[Data records]
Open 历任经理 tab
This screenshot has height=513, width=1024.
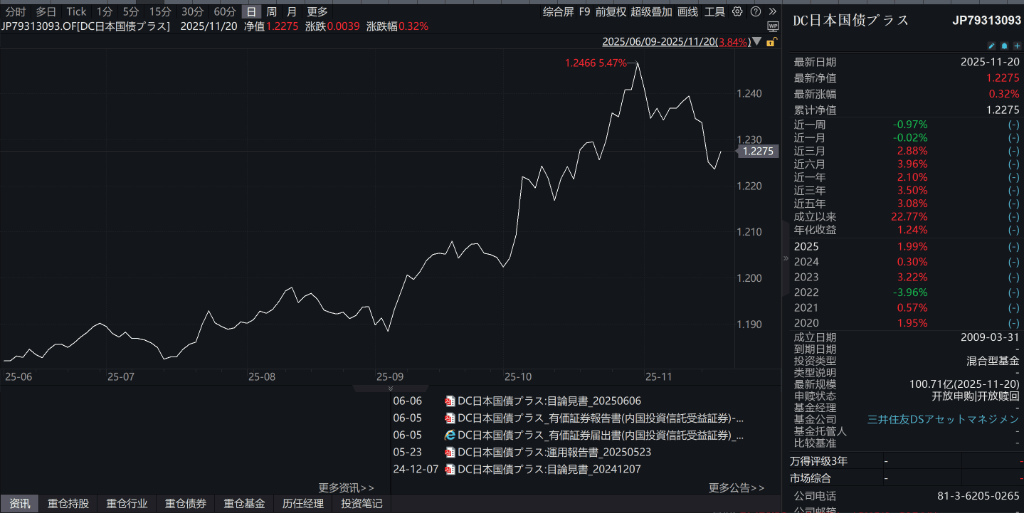303,503
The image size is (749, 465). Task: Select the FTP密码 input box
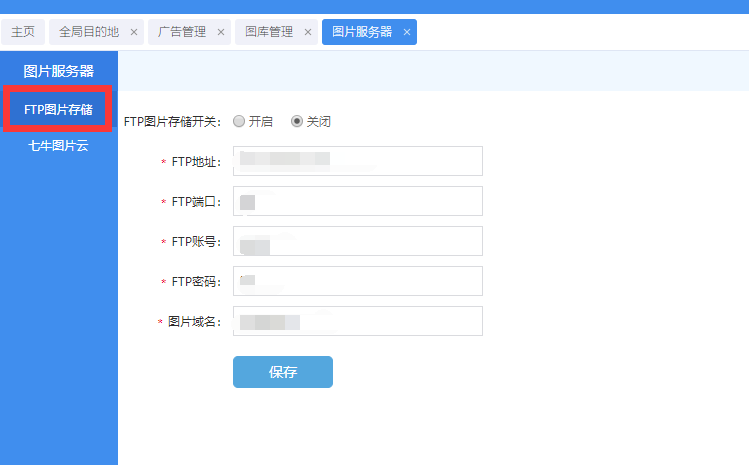coord(357,281)
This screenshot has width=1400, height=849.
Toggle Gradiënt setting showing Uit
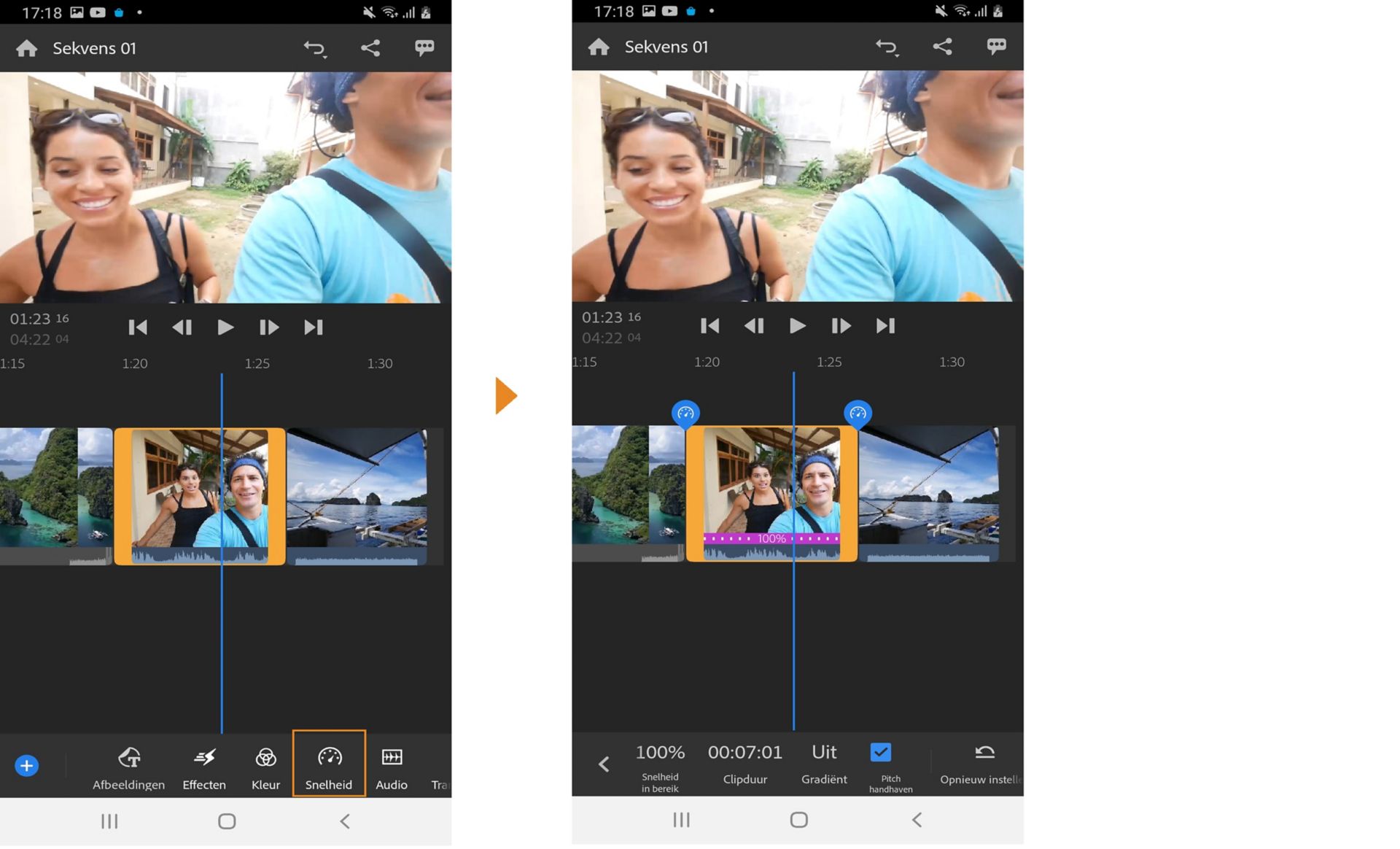[x=824, y=760]
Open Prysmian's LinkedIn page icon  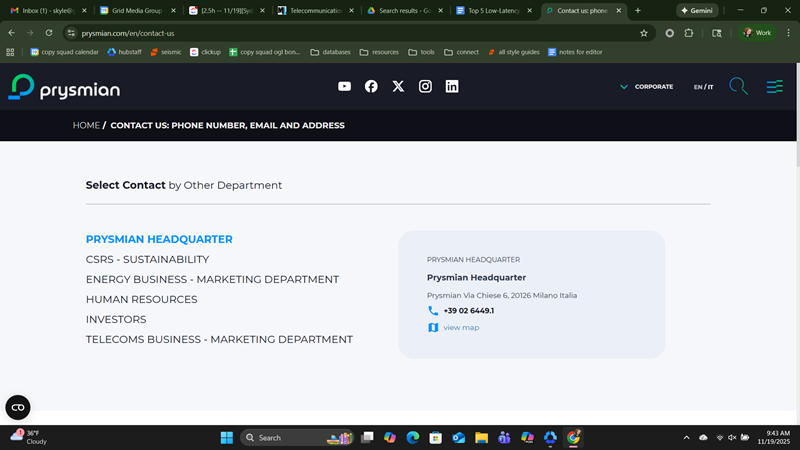point(452,87)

### THE EXERCISE:
Count the lines above that contain the word "This", and reply with the number alone.

### WRITTEN RESPONSE:
2